Вдруг Августа заявила:
– Одно только могу тебе сказать, Эрнст: Мангольдовой Софи я на твой счет мозги прочистила. Как ты можешь ей врать, будто ты обручился с Марихен из Боценбаха? Ты же в позапрошлое воскресенье сделал предложение Элле.
Эрнст ответил:
– Это предложение не имеет решительно никакого касательства до моих чувств к Марихен.
– Прямо многоженство какое-то, – фыркнула Августа.
– Ничуть не многоженство, – возразил Эрнст, – просто у меня такой характер.
– У него это от отца, – заявила фрау Марнет. – Когда его отца убили на войне, все его девчонки ревели вместе с Эрнстовой матерью.
– Так ведь и вы небось тоже ревели, фрау Марнет? – спросил Эрнст, подмигнув.
Фрау Марнет покосилась на своего сухонького мужичишку и ответила:
– Ну, одну-две слезинки, может, и я пролила.

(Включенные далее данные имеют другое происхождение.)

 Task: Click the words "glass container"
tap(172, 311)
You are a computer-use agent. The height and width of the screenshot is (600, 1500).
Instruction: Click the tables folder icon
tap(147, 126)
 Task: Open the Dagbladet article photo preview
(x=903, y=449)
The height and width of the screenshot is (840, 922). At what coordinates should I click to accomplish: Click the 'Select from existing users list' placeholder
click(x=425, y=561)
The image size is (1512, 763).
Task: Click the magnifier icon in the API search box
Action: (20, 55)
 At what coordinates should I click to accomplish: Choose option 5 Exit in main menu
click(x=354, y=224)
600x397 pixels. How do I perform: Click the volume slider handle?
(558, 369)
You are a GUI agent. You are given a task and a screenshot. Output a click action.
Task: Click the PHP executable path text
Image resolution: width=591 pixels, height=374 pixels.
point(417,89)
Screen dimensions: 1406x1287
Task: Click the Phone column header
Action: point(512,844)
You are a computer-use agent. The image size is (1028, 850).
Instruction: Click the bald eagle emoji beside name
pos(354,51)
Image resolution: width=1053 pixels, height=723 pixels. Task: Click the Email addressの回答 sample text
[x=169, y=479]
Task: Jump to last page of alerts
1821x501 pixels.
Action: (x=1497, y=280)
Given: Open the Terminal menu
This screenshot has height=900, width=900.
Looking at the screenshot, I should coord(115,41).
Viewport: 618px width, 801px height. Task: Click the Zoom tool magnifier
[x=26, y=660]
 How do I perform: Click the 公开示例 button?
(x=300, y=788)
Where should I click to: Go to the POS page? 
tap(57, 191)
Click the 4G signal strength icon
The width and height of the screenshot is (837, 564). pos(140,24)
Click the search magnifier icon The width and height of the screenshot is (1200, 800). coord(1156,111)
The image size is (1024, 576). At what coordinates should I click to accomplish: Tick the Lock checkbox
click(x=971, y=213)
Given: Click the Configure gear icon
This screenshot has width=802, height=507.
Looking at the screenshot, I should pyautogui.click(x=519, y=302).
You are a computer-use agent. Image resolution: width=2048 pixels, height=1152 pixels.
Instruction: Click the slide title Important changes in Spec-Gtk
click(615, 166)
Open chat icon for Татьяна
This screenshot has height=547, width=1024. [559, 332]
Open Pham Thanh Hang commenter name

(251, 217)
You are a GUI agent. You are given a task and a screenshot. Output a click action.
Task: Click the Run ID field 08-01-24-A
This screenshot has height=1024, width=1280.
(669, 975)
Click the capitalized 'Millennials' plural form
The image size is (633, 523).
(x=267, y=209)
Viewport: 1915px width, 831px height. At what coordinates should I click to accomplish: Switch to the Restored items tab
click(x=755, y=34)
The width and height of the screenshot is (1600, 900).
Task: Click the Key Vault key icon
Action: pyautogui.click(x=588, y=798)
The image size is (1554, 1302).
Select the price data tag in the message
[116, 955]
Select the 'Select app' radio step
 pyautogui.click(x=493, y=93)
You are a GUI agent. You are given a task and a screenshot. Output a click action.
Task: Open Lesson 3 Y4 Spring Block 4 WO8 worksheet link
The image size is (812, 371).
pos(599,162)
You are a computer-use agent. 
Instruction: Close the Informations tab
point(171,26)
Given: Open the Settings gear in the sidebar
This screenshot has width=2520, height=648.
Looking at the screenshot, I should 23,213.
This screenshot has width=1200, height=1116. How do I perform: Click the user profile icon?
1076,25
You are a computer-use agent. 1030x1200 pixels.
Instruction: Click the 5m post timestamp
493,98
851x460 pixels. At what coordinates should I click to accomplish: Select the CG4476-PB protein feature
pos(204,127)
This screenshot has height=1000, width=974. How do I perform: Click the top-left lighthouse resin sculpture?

Франц слушал, охваченный волнением, словно ожидал, что мысли и слова людей в Марнетовой кухне сами собой задержатся на том событии, о котором так жаждало услышать его сердце. Однако – ничего подобного: их слова и мысли весело разбежались по всевозможным направлениям. Франц вытащил свой велосипед из сарая. На этот раз он не заметил, как спустился в Гехст. И велосипедные эвонки вокруг него, и уличный шум просто не доходили до его слуха.
– Ты его разве не знал? – спросил один в раздевалке. – Ты ведь раньше жил здесь!
– Почему именно его? – отозвался Франц. – Нет, эта фамилия мне ничего не говорит.
– А ты посмотри хорошенько, – сказал другой, сунув ему под нос газету. Франц опустил взгляд на лица трех беглецов. Если встреча с Георгом была для него подобна удару – ведь это как-никак была встреча, и Георг с объявления о бежавших был все-таки наполовину Георгом его воспоминаний, – то оба незнакомых лица справа и слева от Георга также поразили Франца и пристыдили за то, что он думает только об одном.